[THE RECORDS]

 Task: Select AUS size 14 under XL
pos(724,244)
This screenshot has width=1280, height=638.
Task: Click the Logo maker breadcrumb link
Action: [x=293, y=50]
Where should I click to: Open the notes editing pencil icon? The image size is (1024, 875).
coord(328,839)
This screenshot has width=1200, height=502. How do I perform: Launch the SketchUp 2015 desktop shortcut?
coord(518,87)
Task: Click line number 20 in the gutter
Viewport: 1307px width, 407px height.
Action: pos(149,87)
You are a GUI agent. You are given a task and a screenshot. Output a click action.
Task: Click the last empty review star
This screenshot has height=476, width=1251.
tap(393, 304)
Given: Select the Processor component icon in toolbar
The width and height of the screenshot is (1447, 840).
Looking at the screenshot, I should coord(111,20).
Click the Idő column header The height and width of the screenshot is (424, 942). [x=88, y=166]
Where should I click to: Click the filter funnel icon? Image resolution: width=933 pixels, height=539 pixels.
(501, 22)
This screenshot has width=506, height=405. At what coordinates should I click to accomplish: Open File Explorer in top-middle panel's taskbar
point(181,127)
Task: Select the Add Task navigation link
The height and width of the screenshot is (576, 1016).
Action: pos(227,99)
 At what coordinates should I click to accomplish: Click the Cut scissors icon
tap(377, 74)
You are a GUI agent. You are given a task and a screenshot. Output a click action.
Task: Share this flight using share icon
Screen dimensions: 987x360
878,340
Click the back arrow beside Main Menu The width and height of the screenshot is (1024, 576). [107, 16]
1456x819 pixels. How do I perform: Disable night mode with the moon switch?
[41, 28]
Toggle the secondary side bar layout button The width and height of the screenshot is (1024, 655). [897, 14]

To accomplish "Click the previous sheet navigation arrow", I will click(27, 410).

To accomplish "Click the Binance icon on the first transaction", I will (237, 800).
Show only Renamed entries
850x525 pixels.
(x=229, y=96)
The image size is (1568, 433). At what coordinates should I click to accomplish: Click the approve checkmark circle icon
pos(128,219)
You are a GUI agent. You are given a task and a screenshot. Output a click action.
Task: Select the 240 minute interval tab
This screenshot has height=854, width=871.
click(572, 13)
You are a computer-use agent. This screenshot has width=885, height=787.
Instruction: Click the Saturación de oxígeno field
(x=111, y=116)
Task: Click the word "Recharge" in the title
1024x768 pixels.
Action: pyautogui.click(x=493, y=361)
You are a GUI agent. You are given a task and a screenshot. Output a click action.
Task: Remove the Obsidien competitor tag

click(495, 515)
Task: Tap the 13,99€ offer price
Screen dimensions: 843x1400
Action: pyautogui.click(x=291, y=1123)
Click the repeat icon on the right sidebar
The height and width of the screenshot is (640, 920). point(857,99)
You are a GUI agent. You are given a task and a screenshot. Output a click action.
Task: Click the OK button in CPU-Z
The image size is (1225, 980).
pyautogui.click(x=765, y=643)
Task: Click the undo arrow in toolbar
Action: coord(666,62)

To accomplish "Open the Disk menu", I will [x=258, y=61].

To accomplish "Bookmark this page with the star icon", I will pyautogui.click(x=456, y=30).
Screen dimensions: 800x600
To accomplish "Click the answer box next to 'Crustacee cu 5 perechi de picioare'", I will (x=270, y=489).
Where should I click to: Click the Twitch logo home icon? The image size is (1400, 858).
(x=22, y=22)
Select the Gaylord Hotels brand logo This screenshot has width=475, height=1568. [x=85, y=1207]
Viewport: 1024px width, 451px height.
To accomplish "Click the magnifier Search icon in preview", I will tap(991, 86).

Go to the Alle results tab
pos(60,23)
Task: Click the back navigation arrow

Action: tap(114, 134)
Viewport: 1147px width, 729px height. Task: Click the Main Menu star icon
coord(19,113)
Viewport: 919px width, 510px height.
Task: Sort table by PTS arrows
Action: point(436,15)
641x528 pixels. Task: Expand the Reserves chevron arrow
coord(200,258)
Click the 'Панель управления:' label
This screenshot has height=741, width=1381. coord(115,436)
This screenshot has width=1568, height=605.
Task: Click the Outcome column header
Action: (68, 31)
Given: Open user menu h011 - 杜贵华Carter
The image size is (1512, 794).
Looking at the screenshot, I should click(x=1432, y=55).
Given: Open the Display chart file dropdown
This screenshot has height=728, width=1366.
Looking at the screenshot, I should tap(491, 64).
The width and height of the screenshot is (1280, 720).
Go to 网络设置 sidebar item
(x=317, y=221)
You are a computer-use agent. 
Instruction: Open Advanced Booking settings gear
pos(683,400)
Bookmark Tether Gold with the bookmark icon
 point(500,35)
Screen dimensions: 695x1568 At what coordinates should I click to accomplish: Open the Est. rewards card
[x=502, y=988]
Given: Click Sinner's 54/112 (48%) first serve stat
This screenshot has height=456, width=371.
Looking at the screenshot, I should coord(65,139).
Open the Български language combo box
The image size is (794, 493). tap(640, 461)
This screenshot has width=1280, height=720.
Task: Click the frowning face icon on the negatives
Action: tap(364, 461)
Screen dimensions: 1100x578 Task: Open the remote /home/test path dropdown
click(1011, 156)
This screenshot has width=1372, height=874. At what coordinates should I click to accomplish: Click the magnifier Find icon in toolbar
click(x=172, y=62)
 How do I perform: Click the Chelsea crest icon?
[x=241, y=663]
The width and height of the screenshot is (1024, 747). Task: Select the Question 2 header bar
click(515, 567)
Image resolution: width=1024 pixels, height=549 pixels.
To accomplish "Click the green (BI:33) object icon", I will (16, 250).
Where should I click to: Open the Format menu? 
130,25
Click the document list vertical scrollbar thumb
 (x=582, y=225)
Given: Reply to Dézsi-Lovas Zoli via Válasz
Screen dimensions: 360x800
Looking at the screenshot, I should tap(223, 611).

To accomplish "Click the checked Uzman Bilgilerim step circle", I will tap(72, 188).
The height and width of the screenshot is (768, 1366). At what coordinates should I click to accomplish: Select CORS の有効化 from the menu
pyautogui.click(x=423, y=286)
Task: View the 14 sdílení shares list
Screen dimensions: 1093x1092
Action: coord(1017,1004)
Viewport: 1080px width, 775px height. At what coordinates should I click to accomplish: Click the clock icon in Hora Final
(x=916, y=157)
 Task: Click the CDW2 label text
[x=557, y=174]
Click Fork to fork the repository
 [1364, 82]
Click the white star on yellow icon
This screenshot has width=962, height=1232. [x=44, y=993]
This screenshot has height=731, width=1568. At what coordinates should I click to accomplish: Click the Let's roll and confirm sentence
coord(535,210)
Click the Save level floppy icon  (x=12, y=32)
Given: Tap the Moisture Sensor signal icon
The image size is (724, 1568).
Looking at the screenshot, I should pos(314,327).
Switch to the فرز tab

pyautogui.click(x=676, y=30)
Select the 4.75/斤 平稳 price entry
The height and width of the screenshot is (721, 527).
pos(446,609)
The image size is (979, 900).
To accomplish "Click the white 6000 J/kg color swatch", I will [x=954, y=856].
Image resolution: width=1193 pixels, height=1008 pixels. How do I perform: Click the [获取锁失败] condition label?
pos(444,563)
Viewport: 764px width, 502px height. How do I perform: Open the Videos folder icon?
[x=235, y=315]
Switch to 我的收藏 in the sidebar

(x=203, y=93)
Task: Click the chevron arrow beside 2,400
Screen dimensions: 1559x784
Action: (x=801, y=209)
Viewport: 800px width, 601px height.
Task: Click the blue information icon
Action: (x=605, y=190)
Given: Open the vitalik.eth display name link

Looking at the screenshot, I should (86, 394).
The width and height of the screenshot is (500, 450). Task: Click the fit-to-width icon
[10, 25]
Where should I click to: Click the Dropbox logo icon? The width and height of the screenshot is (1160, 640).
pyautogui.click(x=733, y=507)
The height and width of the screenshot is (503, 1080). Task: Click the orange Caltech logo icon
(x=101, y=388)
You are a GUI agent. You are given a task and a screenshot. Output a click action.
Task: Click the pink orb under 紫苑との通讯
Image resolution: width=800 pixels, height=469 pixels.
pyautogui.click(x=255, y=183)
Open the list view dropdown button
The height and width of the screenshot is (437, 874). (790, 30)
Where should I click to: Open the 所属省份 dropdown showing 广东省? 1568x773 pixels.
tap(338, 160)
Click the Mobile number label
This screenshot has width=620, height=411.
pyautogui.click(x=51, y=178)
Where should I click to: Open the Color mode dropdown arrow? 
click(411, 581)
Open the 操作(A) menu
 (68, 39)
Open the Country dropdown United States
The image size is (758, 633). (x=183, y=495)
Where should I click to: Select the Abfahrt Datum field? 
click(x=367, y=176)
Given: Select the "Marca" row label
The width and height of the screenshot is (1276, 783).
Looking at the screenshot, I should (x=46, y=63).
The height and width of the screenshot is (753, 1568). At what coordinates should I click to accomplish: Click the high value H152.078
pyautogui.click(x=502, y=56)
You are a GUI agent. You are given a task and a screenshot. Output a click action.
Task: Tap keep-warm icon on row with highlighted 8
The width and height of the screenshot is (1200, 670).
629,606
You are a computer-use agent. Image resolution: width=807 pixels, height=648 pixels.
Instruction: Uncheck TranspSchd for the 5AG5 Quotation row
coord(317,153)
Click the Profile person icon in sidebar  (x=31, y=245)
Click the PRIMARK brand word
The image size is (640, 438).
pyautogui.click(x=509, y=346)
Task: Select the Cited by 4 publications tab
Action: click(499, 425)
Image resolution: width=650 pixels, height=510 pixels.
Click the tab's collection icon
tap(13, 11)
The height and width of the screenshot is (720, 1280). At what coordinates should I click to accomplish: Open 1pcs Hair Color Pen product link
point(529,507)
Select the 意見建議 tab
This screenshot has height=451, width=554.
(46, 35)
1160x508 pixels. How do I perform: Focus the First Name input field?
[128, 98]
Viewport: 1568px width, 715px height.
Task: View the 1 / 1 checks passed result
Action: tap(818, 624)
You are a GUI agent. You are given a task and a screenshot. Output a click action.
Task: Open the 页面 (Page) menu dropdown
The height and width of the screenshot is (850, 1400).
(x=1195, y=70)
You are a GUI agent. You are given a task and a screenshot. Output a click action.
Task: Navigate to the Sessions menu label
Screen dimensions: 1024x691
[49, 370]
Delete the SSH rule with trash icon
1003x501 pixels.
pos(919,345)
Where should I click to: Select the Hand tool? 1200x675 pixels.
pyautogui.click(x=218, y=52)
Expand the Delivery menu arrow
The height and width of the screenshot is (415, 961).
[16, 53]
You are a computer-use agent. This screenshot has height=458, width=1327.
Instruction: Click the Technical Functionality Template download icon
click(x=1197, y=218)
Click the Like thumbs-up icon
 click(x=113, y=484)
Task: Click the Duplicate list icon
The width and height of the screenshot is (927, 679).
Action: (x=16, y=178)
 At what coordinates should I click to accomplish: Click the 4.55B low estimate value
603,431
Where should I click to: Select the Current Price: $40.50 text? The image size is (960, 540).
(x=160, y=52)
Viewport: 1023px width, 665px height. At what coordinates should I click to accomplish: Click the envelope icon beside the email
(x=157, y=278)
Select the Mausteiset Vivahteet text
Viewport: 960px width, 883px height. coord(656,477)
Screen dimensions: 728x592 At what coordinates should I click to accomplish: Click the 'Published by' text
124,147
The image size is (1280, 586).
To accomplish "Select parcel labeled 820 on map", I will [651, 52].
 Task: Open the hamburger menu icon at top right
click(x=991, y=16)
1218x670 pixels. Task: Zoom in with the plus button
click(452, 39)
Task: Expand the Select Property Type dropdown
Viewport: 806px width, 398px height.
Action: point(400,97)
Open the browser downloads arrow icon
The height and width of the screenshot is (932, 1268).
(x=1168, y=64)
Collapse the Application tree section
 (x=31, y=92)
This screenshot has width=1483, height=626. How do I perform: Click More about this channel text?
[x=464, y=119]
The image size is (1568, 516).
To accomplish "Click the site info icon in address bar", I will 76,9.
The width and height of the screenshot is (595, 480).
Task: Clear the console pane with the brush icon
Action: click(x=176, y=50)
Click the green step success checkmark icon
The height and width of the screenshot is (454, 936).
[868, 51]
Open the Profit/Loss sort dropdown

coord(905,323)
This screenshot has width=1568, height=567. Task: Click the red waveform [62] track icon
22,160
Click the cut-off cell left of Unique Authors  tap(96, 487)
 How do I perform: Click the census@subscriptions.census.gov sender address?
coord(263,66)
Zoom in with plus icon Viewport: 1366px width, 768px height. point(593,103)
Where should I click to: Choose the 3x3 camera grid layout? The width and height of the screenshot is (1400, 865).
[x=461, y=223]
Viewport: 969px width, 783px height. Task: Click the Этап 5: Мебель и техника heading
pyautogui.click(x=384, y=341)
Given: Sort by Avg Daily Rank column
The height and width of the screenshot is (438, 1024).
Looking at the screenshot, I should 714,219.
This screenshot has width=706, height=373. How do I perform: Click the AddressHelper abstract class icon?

[DESCRIPTION OF THE TASK] Every line in the data that holds the string "computer" should be copied.

[OUTPUT FOR THIS TASK]
You are a computer-use agent. This screenshot has width=885, height=787.
You are a computer-use agent. 
You are a computer-use agent. Image resolution: width=807 pixels, height=648 pixels.
You are a computer-use agent. This screenshot has height=458, width=1327.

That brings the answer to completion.